**Given passage:**
My husband (maybe even my father) would label me as a hypochondriac, taking after my mother. I can’t blame them. I can be a worry wart when it comes to health issues.
Then I got married and motherhood happened. Now I have to worry not just about my health but the health of 2 other people (3 pa if you include ate).
This year has been tough for our family, health-wise. The husband was hospitalized for the first time since he was a kid and needed blood transfusion. My son’s cough and colds have been on and off for a number of months now. Pedia suspects asthma and allergic rhinitis. These health issues have been really stressful for me.
Then I started having my own health concerns last week. I had my breast and transv ultrasounds earlier. Many lumps were found in my breasts and one cyst was seen in my left ovary. Results say they’re most probably benign but should be monitored. Of course they shook me. All these morbid thoughts are bothering me. My son’s too young. He needs me.
I went over my old medical files and found that these lumps and cyst have been there/detected as far back as 10 years ago. But I just totally forgot about them. Perhaps because I was too busy worrying about my family’s health?

**Tasks to complete:**
a – Copy the post word for word, everything from "My husband (maybe" down to "stressful for me.".
b – Does each statement agree with the post? Answer yes or no, and quote the words that decide it.
(i) The husband had not been in the hospital since he was a kid.
(ii) A cyst was seen in the right ovary.
(iii) The lumps in the breasts were found for the first time last week.
c – Answer these questions from the post.
(i) What did the husband need while in the hospital?
(ii) What does the pedia suspect the son has?
(iii) How long ago were the lumps and cyst first detected?

**Recorded information:**
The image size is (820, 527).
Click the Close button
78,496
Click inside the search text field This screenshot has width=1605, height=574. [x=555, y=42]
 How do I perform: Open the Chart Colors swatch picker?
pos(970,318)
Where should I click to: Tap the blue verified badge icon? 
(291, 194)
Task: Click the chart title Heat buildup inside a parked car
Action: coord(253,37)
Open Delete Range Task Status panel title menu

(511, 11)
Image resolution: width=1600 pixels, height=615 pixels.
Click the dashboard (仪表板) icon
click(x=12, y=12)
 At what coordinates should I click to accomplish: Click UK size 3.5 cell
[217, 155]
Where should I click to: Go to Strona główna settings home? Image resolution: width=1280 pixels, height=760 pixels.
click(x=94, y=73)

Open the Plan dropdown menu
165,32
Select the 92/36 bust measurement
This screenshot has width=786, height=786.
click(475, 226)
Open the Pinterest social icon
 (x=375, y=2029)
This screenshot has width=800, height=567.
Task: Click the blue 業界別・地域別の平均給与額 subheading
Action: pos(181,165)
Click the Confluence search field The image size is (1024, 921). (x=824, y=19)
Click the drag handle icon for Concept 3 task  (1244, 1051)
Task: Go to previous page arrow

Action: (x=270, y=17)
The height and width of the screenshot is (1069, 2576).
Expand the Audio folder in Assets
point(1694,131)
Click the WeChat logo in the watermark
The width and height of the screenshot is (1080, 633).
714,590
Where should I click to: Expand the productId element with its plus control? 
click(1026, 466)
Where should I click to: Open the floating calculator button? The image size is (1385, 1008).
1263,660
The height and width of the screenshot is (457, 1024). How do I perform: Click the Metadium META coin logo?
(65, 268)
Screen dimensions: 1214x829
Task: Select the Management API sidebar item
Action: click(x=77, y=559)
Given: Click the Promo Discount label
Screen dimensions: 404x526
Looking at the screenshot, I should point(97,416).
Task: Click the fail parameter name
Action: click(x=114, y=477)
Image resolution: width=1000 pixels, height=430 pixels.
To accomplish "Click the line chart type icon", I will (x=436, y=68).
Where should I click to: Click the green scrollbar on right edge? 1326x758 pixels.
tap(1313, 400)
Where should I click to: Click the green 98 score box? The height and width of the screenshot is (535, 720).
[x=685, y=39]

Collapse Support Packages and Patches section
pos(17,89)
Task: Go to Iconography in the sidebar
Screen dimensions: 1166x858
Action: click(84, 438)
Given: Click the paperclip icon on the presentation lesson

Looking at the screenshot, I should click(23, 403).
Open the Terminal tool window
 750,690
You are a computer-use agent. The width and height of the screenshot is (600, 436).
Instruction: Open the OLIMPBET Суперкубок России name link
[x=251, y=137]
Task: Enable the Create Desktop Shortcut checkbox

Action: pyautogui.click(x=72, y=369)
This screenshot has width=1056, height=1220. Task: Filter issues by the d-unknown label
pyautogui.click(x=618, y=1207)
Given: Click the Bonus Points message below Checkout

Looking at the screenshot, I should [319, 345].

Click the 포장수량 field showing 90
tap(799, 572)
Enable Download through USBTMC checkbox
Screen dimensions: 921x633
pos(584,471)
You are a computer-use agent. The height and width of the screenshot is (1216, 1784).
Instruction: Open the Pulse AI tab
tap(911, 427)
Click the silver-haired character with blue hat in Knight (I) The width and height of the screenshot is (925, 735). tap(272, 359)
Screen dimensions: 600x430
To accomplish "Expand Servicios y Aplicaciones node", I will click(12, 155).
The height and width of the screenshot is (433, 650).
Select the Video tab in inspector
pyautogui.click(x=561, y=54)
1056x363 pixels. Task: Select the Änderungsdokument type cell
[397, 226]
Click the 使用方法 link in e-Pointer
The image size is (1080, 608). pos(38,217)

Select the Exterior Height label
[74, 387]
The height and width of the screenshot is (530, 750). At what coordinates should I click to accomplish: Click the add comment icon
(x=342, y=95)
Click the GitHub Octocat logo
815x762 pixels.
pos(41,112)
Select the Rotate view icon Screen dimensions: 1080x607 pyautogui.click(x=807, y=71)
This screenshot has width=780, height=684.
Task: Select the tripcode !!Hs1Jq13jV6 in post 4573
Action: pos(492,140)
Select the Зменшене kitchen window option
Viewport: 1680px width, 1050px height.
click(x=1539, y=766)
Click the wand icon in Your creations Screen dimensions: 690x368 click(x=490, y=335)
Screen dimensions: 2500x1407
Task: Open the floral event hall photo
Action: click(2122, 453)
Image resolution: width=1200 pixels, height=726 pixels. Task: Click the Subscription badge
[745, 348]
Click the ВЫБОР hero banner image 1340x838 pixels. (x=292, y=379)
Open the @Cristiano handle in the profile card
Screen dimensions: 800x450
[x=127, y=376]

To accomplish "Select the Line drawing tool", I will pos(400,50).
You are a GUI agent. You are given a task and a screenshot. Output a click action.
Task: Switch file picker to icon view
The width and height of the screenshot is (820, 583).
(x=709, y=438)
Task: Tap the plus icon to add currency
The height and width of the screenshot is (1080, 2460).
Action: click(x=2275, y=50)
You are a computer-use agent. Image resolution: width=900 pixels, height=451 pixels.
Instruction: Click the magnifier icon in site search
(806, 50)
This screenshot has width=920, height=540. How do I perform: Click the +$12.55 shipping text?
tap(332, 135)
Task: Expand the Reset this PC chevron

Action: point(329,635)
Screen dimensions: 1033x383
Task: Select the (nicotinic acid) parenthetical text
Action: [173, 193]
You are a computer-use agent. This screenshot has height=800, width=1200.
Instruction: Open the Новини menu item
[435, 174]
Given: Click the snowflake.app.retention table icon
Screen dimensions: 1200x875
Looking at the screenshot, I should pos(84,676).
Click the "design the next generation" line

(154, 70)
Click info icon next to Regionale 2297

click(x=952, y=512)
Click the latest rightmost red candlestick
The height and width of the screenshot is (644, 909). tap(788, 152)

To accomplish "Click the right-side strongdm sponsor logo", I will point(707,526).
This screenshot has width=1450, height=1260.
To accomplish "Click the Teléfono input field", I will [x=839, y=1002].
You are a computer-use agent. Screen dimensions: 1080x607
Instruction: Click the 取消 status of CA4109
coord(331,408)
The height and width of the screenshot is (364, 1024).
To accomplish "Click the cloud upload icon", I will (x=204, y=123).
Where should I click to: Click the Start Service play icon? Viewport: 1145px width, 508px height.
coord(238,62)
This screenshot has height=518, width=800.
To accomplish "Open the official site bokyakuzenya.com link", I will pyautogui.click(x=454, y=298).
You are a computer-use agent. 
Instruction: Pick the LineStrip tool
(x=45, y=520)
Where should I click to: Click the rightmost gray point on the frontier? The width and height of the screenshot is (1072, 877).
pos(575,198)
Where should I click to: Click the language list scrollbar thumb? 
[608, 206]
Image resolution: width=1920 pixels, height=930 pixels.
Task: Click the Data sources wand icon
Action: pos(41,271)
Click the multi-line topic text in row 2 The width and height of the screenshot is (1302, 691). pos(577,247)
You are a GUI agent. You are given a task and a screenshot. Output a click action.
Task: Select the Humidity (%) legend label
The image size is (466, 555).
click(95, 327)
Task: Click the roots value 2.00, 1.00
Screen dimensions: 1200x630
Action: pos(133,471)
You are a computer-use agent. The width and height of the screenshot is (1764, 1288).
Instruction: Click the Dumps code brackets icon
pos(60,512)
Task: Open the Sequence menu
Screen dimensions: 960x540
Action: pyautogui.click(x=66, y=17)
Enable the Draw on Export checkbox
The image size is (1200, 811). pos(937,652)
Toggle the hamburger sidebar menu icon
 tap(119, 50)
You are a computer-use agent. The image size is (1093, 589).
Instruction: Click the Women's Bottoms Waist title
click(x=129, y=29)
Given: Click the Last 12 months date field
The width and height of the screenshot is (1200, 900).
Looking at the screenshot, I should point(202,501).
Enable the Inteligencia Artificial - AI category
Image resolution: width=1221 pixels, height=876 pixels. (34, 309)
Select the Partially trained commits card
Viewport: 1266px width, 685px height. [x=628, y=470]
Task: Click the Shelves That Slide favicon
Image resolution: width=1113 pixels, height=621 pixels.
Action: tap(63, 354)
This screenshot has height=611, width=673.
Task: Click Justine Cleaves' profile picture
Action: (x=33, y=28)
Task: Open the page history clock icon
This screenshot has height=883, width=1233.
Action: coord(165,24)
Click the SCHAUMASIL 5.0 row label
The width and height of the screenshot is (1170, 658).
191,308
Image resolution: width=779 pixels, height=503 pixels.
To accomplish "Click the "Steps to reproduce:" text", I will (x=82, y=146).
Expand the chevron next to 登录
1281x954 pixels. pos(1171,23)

**Written answers:**
a –
My husband (maybe even my father) would label me as a hypochondriac, taking after my mother. I can’t blame them. I can be a worry wart when it comes to health issues.
Then I got married and motherhood happened. Now I have to worry not just about my health but the health of 2 other people (3 pa if you include ate).
This year has been tough for our family, health-wise. The husband was hospitalized for the first time since he was a kid and needed blood transfusion. My son’s cough and colds have been on and off for a number of months now. Pedia suspects asthma and allergic rhinitis. These health issues have been really stressful for me.

b –
(i) Yes: "The husband was hospitalized for the first time since he was a kid"
(ii) No: "one cyst was seen in my left ovary"
(iii) No: "these lumps and cyst have been there/detected as far back as 10 years ago"

c –
(i) Blood transfusion
(ii) Asthma and allergic rhinitis
(iii) As far back as 10 years ago